## EXERCICE PROPOSÉ 1
Dans l'extrait sur le festival Aulnay All Blues, quel ouvrage de l'historienne Freddi Evans Williams doit paraître pendant l'édition ?
## EXERCICE PROPOSÉ 2
Poursuivez l'extrait sur le festival Aulnay All Blues après la question finale sur les financements publics et privés.

## EXTRAIT SOURCE
↓
En parallèle et toujours en lien avec Chicago, sera produit l’un des albums les plus attendus de la scène Soul de Chicago, celui du chanteur Mike Avery, un live enregistré l’an dernier lors de son passage au théâtre. Il sera des nôtres notamment lors du concert à l’Oréal, scellant ainsi la troisième participation du fleuron de l’industrie aulnaysienne.

Enfin, en marge des actions de sensibilisations en direction de tous les publics (spectacles pour enfants) il nous a semblé opportun de proposer un temps de réflexion sous la forme d’un colloque international. C’est ainsi qu’en partenariat avec le festival Villes des Musiques du Monde autour d’une thématique transversale : les territoires mythiques de la musique, nous aurons l’honneur d’accueillir l’historienne de la musique Freddi Evans Williams (University of Louisiana at Lafayette) dont l’ouvrage « Congo Square, Racines Africaines de la Nouvelle-Orléans » fera l’objet d’une publication pendant notre édition.

 

Aulnay All Blues c’est aussi le trait d’union entre des financements publics et privés, qu’en est-t-il ?
↑
## JEU DE DONNÉES
↓
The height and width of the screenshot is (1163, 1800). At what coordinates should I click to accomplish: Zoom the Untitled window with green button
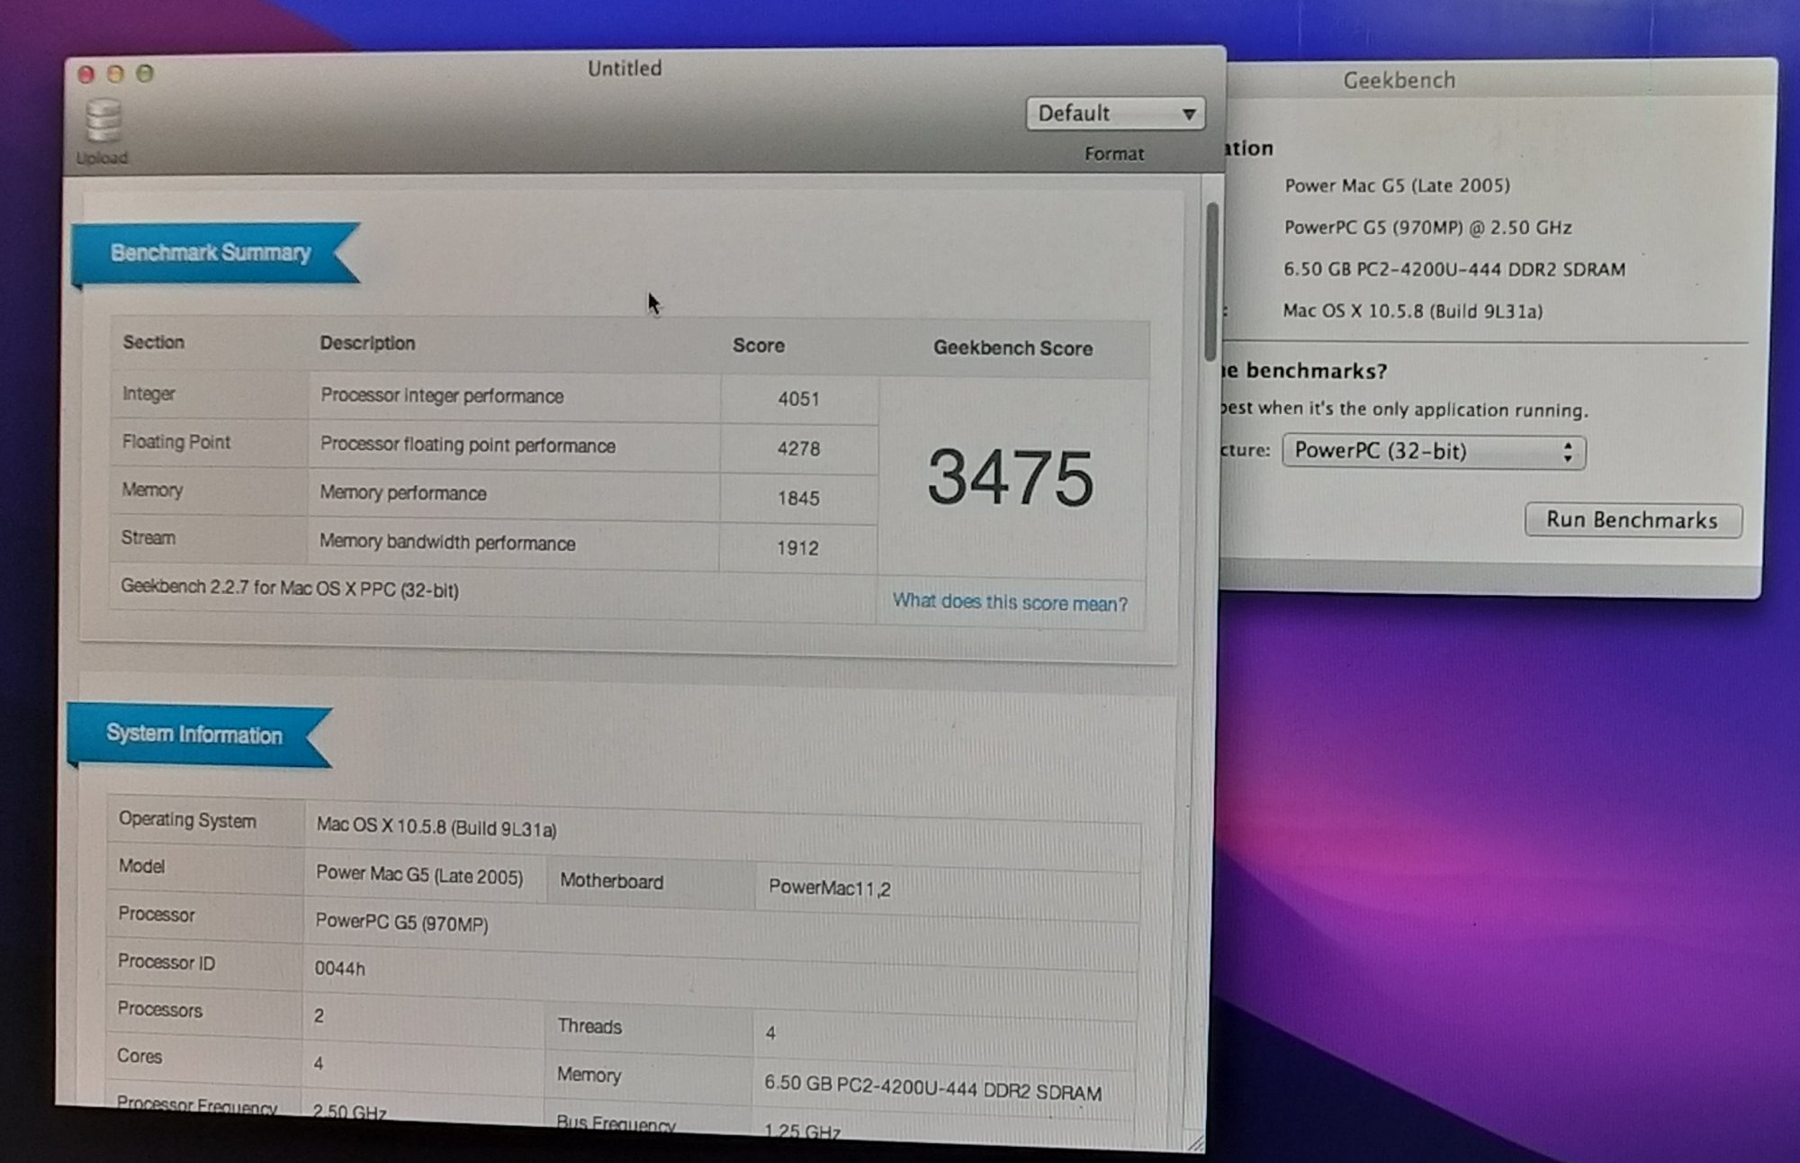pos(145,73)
↑
↓
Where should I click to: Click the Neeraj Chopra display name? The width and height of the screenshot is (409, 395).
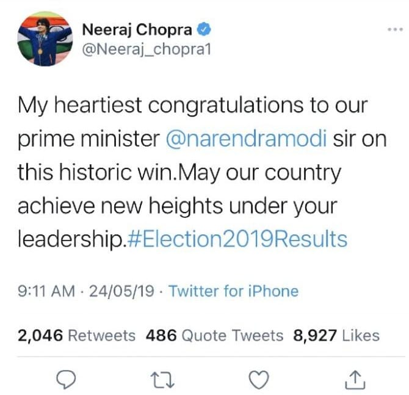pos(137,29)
↑
## RÉSULTAT ATTENDU 1
« Congo Square, Racines Africaines de la Nouvelle-Orléans »

## RÉSULTAT ATTENDU 2
MB- Cette année, nous avons dû faire face à plusieurs problématiques financières. C’est ainsi que malgré le soutien affirmé de la municipalité d’Aulnay-sous-Bois dès la première édition, nous avons composé avec la baisse de la subvention municipale de 50%, ce qui est totalement compréhensible dans le contexte de crise générale qui touche également de plein fouet les finances locales. Alors, fort de notre expérience de recherche de financement, nous avons obtenu pour la première fois la participation de la Région-Ile-de France. De nouveau, l’ambassade des Etats-Unis nous octroie un soutien pour l’organisation du colloque mais le partenariat le plus inédit est celui de nos partenaires américains qui investissent près de 25% du budget général du festival. Enfin, l’Oréal reste notre partenaire le plus important et s’engage dans un véritable partenariat dans l’organisation du concert au sein du Campus aulnaysien.

 

Quel est le futur du concept d’Aulnay All Blues ?

 

MB- Nous pensons avec mes deux compères Larry Skoller et Christophe Ubelmann à une création mêlant les sources du Blues et d’autres musiques traditionnelles d’Europe, la musique tzigane d’Europe sous plusieurs formes (roms de Hongrie, flamenco…) et le renouvellement de notre partenariat avec la Nouvelle-Orléans et Chicago…

 

Je vous remercie pour cet entretien et vous souhaite bonne chance pour tous ces évènements à venir.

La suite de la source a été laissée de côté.